*** Block opens ***
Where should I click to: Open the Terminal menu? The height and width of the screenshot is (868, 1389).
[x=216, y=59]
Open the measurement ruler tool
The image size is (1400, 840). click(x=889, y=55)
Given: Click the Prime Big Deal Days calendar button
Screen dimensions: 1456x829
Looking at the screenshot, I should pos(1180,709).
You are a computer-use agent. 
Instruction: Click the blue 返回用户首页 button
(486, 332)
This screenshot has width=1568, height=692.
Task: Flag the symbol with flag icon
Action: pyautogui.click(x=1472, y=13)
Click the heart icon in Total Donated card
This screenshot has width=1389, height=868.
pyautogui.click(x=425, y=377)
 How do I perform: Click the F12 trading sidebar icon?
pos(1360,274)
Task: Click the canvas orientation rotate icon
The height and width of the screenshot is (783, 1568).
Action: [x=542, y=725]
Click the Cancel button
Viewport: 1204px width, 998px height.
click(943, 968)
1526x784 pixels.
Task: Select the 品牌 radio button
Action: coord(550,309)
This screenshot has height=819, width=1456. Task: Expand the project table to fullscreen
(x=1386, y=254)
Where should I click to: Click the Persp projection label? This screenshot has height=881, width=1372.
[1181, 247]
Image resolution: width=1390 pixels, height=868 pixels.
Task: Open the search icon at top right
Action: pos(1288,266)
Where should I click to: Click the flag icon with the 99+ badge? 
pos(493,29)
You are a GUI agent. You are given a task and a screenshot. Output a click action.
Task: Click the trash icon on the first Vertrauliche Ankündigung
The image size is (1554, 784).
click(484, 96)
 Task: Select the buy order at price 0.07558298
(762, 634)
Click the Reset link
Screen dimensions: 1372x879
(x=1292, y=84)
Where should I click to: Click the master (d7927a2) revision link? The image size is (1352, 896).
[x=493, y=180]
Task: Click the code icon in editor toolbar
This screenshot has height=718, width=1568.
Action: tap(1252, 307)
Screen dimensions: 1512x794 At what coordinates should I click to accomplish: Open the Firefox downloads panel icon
*** Block closes ***
**Your assignment**: What lines in the data above contain the word "agent"? Show them all.

**Exercise response**:
You are a computer-use agent. 
You are a GUI agent. You are given a task and a screenshot. Output a click action.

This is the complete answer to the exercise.